Święta w licznym, rodzinnym gronie zapewniają bardzo mokry lany poniedziałek, co jak podkreśla dziennikarka jest ogromną frajdą dla dzieci.
"Dzieciaki, których jest chyba w sumie z piętnaścioro, w lany poniedziałek biegają w piżamach i polewają się niewiarygodnymi ilościami wody, dosłownie wiadrami. Jest kupa śmiechu, ogromne zmieszanie. Uwielbiam to" - zdradza Richardson.
Dla dziennikarki Wielkanoc to również bardzo przyjemne wspomnienia, szczególnie chodzenie ze święconką do kościoła, które było wielkim wydarzeniem poprzedzonym licznymi przygotowaniami.
"Pamiętam chodzenie ze święconką do kościoła. Zawsze byłam tym bardzo przejęta. Miałam spięte włosy wielkimi kokardami, zwykle podwinięte na lokówkę, którą mama parzyła mnie w kark. Zakładałam białą bluzkę, którą zwykle upaćkałam zanim poszłyśmy do kościoła. Zawsze było wielkie zamieszanie i stres" - wspomina prezenterka.

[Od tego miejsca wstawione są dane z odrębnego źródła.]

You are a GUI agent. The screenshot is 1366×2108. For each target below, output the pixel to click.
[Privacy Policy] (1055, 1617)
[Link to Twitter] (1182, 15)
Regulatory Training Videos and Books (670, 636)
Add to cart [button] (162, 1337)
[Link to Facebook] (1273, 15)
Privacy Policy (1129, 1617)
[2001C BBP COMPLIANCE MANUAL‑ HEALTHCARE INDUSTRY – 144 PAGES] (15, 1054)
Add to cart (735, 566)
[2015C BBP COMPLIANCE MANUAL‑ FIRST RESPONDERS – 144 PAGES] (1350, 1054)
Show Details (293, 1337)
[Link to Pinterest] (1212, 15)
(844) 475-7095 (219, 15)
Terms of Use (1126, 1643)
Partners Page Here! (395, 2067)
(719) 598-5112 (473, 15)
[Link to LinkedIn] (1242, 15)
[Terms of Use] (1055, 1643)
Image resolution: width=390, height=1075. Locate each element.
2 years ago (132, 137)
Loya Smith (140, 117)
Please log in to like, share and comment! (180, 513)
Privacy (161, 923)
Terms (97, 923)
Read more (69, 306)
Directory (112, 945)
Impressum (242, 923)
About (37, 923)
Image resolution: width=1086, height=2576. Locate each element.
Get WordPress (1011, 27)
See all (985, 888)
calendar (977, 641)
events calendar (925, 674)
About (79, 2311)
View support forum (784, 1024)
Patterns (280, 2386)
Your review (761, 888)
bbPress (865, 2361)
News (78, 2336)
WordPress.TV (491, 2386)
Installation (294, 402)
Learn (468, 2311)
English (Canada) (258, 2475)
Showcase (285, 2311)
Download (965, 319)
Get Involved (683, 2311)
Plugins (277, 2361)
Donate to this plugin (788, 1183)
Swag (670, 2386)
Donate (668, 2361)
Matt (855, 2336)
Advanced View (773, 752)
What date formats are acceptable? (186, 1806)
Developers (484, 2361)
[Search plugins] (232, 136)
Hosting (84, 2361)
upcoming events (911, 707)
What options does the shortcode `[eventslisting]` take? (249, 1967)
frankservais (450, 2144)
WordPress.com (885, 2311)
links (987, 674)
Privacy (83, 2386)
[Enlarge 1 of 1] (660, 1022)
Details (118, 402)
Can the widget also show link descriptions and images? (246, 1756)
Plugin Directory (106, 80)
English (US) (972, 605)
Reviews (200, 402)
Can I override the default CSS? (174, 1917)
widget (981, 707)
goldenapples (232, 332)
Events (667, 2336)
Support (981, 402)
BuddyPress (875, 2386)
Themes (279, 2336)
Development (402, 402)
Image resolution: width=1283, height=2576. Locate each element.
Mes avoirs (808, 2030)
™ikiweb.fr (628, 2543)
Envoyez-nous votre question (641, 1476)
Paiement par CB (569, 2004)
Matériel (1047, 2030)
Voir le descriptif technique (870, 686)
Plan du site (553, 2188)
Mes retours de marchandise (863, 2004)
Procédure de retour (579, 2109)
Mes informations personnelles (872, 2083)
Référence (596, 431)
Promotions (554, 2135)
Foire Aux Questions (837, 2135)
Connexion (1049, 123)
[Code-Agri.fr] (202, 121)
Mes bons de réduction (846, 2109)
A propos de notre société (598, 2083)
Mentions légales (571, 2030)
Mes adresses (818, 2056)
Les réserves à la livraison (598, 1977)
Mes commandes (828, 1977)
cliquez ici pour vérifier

Święta to jeszcze jedno bardzo ważne wspomnienie i wydarzenie w życiu Moniki Richardson. "W wielką sobotę przystąpiłam do Pierwszej Komunii Świętej. Więc Wielka Sobota i całe Triduum Paschalne jest dla mnie bardzo wyjątkowym czasem i zawsze bardzo mile je wspominam" - dodaje.